Thursday, April 29, 2004


Unless the Supreme Court of the United States says otherwise, the Bush administration has created a no man's land at Guantanamo Bay, Cuba, in which hundreds of men, and a few boys, could be held for years -- decades even -- without ever being charged with a criminal offense.
This is no accident. It is a cynical plan -- and has been from its earliest days -- to use the unique status of Guantanamo, which is a U.S. base sitting on the shore of a hostile nation.
Because it is not U.S. territory, U.S. law does not apply there, the administration claims. But, obviously, Cuban law does not apply, since the administration would scoff if a Cuban court were to claim jurisdiction over the prisoners.
The administration has gone even further, denying any international jurisdiction regarding the prisoners. The same administration that stresses daily that the United States is in a war against terrorism, insists that the Geneva Conventions on the treatment of prisoners of war don't apply to the Guantanamo inmates.
Danger ahead
This is a dangerous game that the United States is playing.

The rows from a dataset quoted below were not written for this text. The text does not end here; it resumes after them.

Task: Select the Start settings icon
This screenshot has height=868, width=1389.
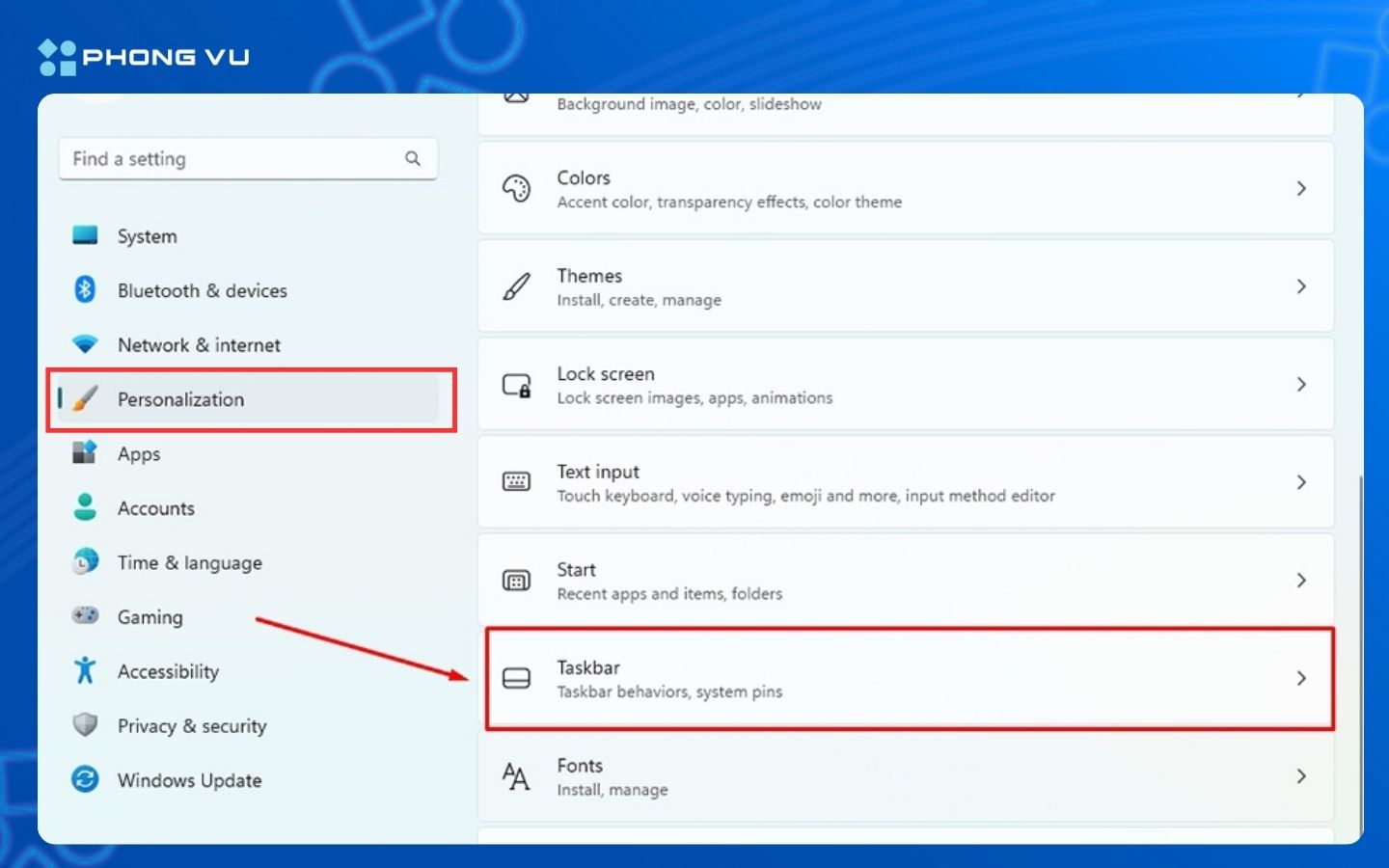Action: [x=516, y=580]
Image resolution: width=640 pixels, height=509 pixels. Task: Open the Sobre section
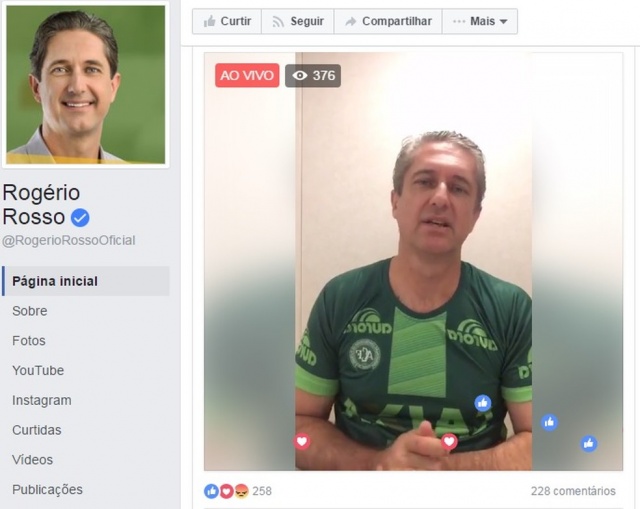(x=30, y=311)
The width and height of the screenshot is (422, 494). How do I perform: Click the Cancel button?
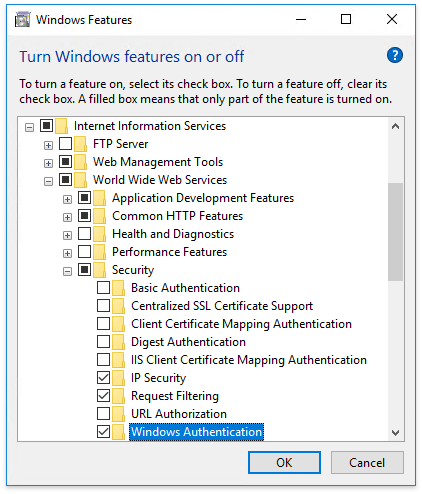pos(367,463)
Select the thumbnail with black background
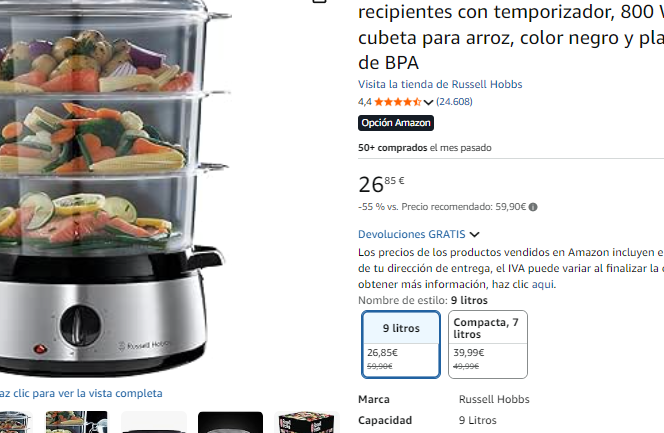The image size is (664, 433). point(230,422)
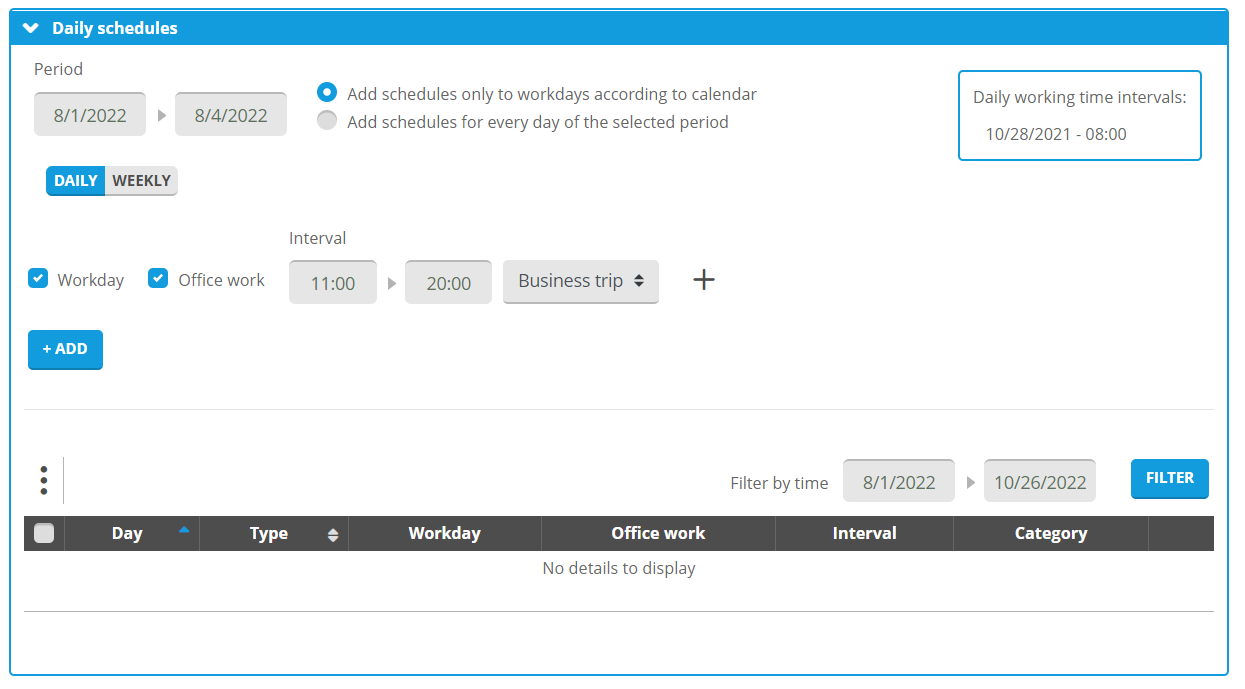
Task: Change the interval start time 11:00
Action: (333, 283)
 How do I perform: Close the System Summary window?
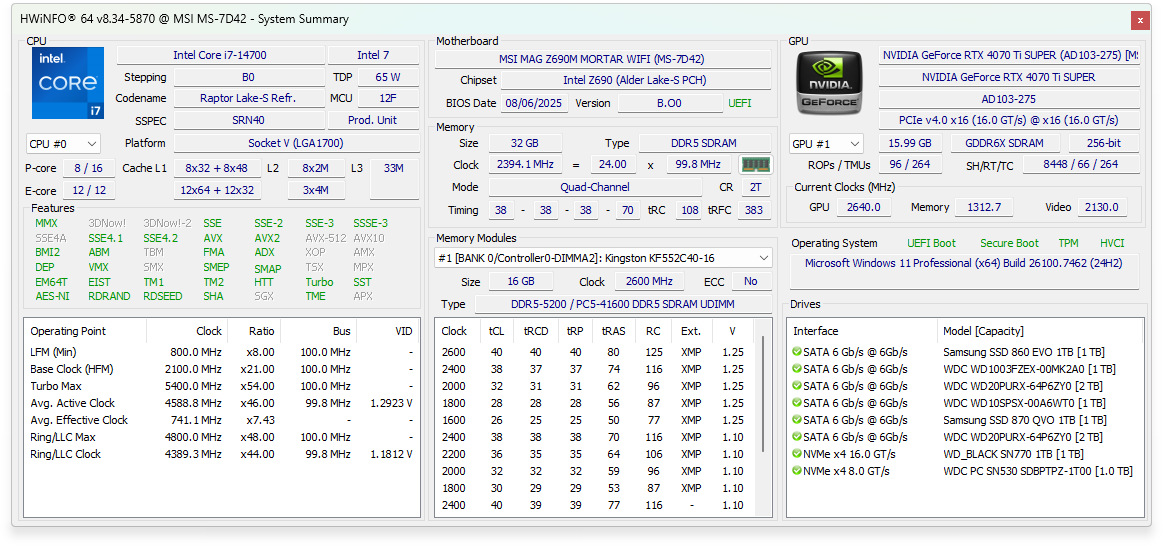1139,19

To be sure, it is the responsibility of the administration to protect the American people from terrorists. But it is also the responsibility of the administration to uphold the law and to set an example of how a free nation is supposed to operate.
President Bush is fond of saying that free societies are peaceful societies. That is a bedrock principle in rationalizing the U.S. invasion of Iraq. Replace a brutal dictator with an open and democratic society and terrorist cells will whither and die.
Is it possible to postulate that principle with a straight face while setting up a lawless enclave such as the Guantanamo detention camps? We wouldn't think so.
Life sentences
Senior U.S. defense officials told The New York Times in February that they are planning to keep many of the Guantanamo detainees there for many years, maybe "indefinitely," which presumably means for life.
The maximum-security prison at Guantanamo now holds 650 prisoners, mostly captured in Afghanistan and alleged to be hard-core Taliban and Al-Qaida fighters. Clearly not all of them are. A 15-year-old Afghan released a while ago after 14 months was a simple farm boy grateful for the good treatment and an opportunity to learn how to read and write.
For whatever reason, the screening of the prisoners, some of them there two years, has gone slowly; only about 80 have been returned to their home countries. The administration says it will release prisoners only after it is convinced they have no further intelligence value and are no further danger to Americans, but how, or if, this process works is shrouded in secrecy.
The administration has a still-evolving plan for military tribunals to try some of the prisoners, but none has yet. And officials have said that if a prisoner were convicted by a tribunal and served a sentence, they might still hold the prisoner indefinitely. This would reduce the tribunal to a judicial charade.
The case is now before the Supreme Court, which is this nation's best hope for showing the rest of the world that Americans still maintain a healthy respect for the rule of law.